Distribution of Young's Modulus in Porcine Corneas after Riboflavin/UVA-Induced Collagen Cross-Linking as Measured by Atomic Force Microscopy

Riboflavin/UVA-induced corneal collagen cross-linking has become an effective clinical application to treat keratoconus and other ectatic disorders of the cornea. Its beneficial effects are attributed to a marked stiffening of the unphysiologically weak stroma. Previous studies located the stiffening effect predominantly within the anterior cornea. In this study, we present an atomic force microscopy-derived analysis of the depth-dependent distribution of the Young's modulus with a depth resolution of 5 mu m in 8 cross-linked porcine corneas and 8 contralateral controls.
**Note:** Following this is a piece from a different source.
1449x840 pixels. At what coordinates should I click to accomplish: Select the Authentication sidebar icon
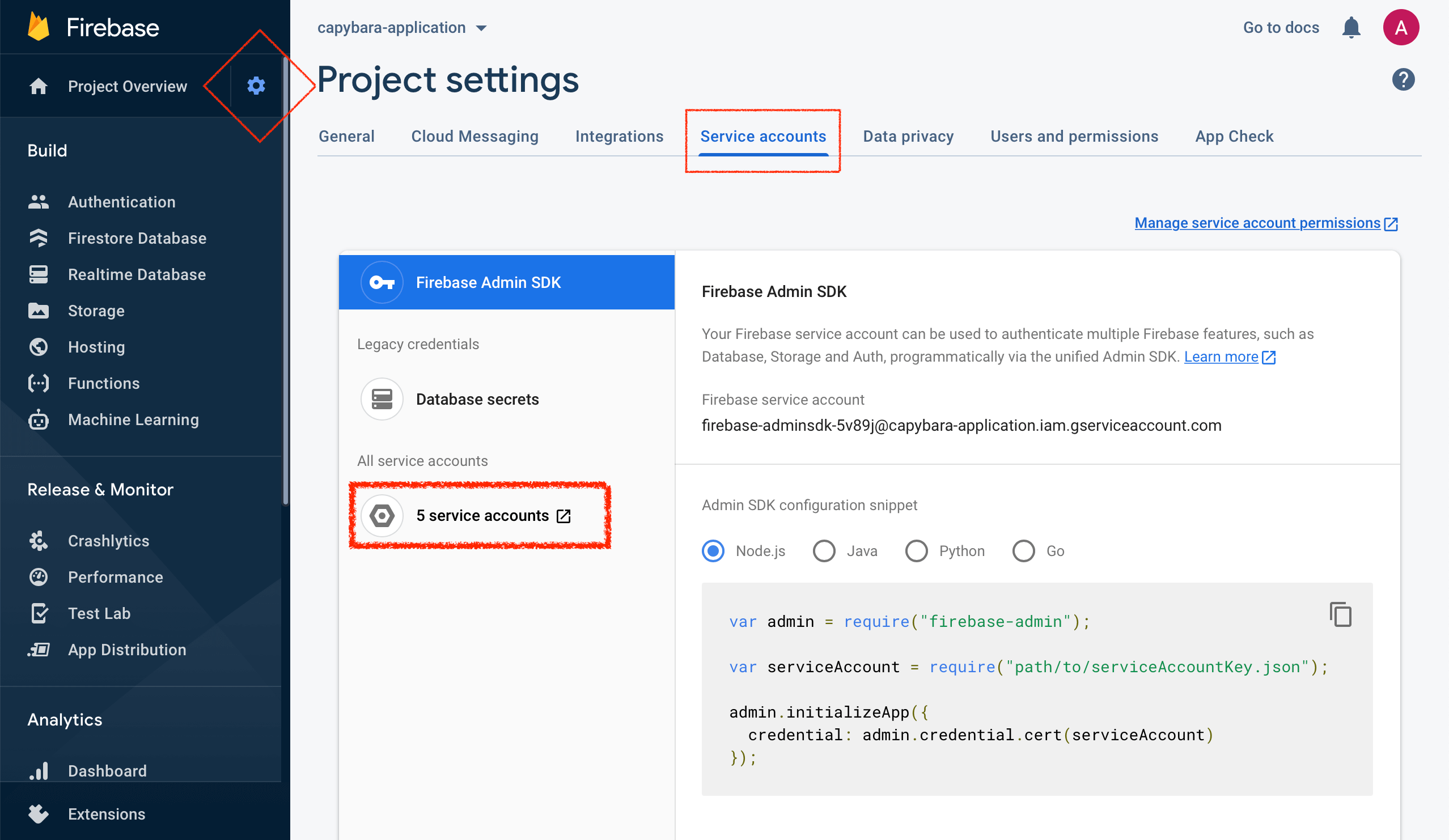[38, 201]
Sagittal cryosections were fabricated from every specimen and subjected to force mapping. The mean stromal depth of the zone with effective cross-linking was found to be 219 +/- 67 mu m. Within this cross-linked zone, the mean Young's modulus declined from 49 +/- 18 kPa at the corneal surface to 46 +/- 17 kPa, 33 +/- 11 kPa, 17 +/- 5 kPa, 10 +/- 4 kPa and 10 +/- 4 kPa at stromal depth intervals of 0-50 mu m, 50-100 mu m, 100-150 mu m, 150-200 mu m and 200-250 mu m, respectively. This corresponded to a stiffening by a factor of 8.1 (corneal surface), 7.6 (0-50 mu m), 5.4 (50-100 mu m), 3.0 (100-150 mu m), 1.6 (150-200 mu m), and 1.5 (200-250 mu m), when compared to the Young's modulus of the posterior 100 mu m. The mean Young's modulus within the cross-linked zone was 20 +/- 8 kPa (2.9-fold stiffening), while it was 11 +/- 4 kPa (1.7-fold stiffening) for the entire stroma. Both values were significantly distinct from the mean Young's modulus obtained from the posterior 100 mu m of the cross-linked corneas and from the contralateral controls. In conclusion, we were able to specify the depth-dependent distribution of the stiffening effect elicited by standard collagen cross-linking in porcine corneas. Apart from determining the depth of the zone with effective corneal cross-linking, we also developed a method that allows for atomic force microscopy-based measurements of gradients of Young's modulus in soft tissues in general.